Журнал «Вокруг Света» №01 за 1983 год - страница 47

стр.

Смертная угроза слышалась в словах коменданта. И сомненье взяло Михаилу — в самом ли деле руда гожая, ведь она с примесью? Да нет же, ошибки быть не может: гожая. И уголье отменное. Но комендант настаивает на своем. Что ж, он поедет снова. Поедет и докажет Козлову, какая это руда, а потом и за уголье примется.

— И тогда казна заплатит мне за находку? Ибо пропадаю безденежно голодной смертью. Им тоже, друзьякам моим.

— Ты о тех меньше заботься. Подумай прежде о себе. Тебя покамест кормить буду. А там, гляди, и плату получишь. Ежели заработаешь, конечно.

До зимы держали Михаилу в Томске. Зимой же прибыл в Томск обещанный Козловым местный умелец. Прибыл он с Урала, с Каменского государевого завода (ныне город Каменск-Уральский Свердловской области), и назвался Федором Инютиным. Это действительно был славный умелец — Михаила слышал о нем — и пришелся, когда познакомились, Михаиле по душе. Человек этот был скуп на слово, тих и благообразен.

— Проверь сани, голубь, — обронил он как-то Михаиле. — Поедем на Алей-речку сызнова...

Те же места, где были вместе со Степаном и Федором. Встречался Инютин с теми же людьми, но видел Михаила — были те люди теперь ласковей, говорливей с рудознатцами. У того же приказчика Коркинской слободы Константина Захарова прожили чуть ли не месяц. В сладости прожили и сытости. К рудному месту Федор Инютин как будто остыл, в разговорах поминал его редко. Михаила вежливо напомнил, Инютин промолчал, подождал день-другой, наконец поехали.

Больших трудов набрать руды на известном месторождении не представляло.
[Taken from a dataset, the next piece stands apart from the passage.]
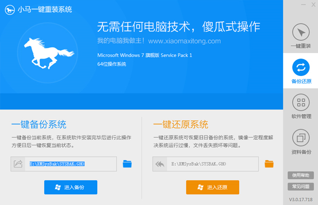318x205 pixels.
Task: Click the blue folder icon for backup path
Action: [128, 164]
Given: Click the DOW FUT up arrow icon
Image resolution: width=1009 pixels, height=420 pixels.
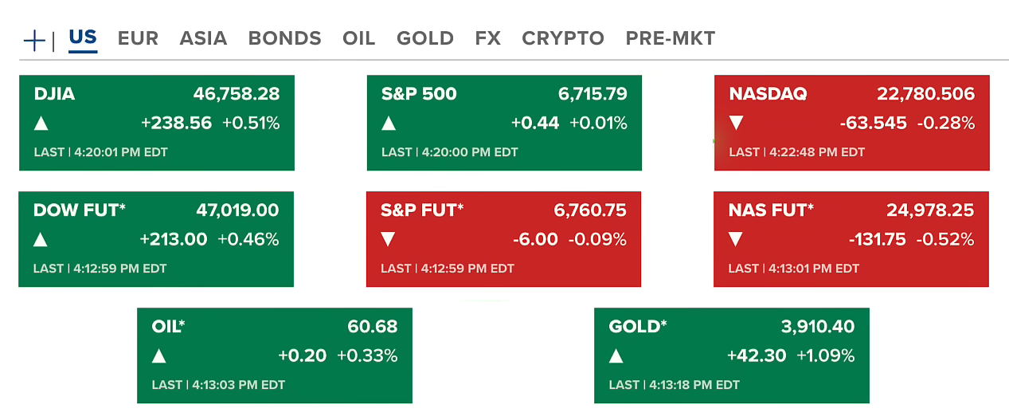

Вскоре вернулись в Томск. Тут и комендант Козлов стал поприветливей, не кричал больше на Михаилу, не грозился — напротив, распорядился выдать Михаиле жалованье — хлебом, мукою и деньгами. И даже — как в насмешку — стал называть Михаилу «казачьим сыном» и повелел всем иным людям в приказной палате называть и «писать его в бумагах» тем же прозвищем. Михаиле сказал, что делает это с ведома вице-губернатора Петрово-Солового.

Догадывался Михаила: объегоривают его. А может, не только его? — поди узнай. Здесь на тысячи верст кругом один хозяин, Василий Козлов. И, чувствуется, сам вице-губернатор с ним заодно. И этот — Федор Инютин — тоже. «Что ж,— подумал Михаила,— плетью обуха не перешибешь — иной инструмент для этого нужен, а его покамест нету». Решил покориться. И деньги, и хлебное жалованье, и новое, пусть шутейное, прозвище «сына казачьего» — все с руки человеку подневольному. Надежно припрятал Михаила часть заработка, помня ежечасно: дома из каждого угла глядит пустыми глазницами проклятая нужда. Жил в Томске на постоялом дворе будто бы вольно, однако чувствовал себя словно скованным по рукам и ногам. Дважды намекал Козлову о том, что пора бы, дескать, и домой возвернуться — помещица Фекла Селиванова может разгневаться, да комендант лишь посмеивался над его страхами.

Тем временем в далекой Москве крепко допытывали доставленных туда по «слову и делу» Степана Костылева и Федора Комарова. Они стояли на своем, помня Михайлово: «Руда гожая, ох, гожая, друзьяки!» — и показывали в доказательство образцы той руды своим допытчикам. Судьи вертели в руках ту руду и так и сяк, призывали на помощь московских знающих пробиреров, верили и не верили. Иные из пробирных мастеров хвалили минерал, другие сомневались — уж больно необычной выглядела сибирская руда.

А она и не могла выглядеть иначе. Все трое, Степан Костылев, Федор Комаров и Михаила Волков, открыли знаменитое месторождение медно-серебряных колыванских руд, которое со временем (с 1726 года) приберет к рукам частный уральский горнопромышленник Демидов (кстати, выдаст ему это месторождение Ф. Инютин), а затем отнимет его у Демидова сама государыня-императрица Анна Иоанновна. Она так и напишет в инструкции Татищеву, который будет послан ею на Урал: «Ежели усмотрите, что заводы и рудные места Демидова, особенно колывано-воскресенские, где есть серебро, для пользы нашей надобно взять на нас, государыню-императрицу, то оные заводы и рудные места у него, Демидова, отнять». Руда и в самом деле была необычна, и ее в реестрах числили «рудой железной из Томского уезда заявителя Волкова».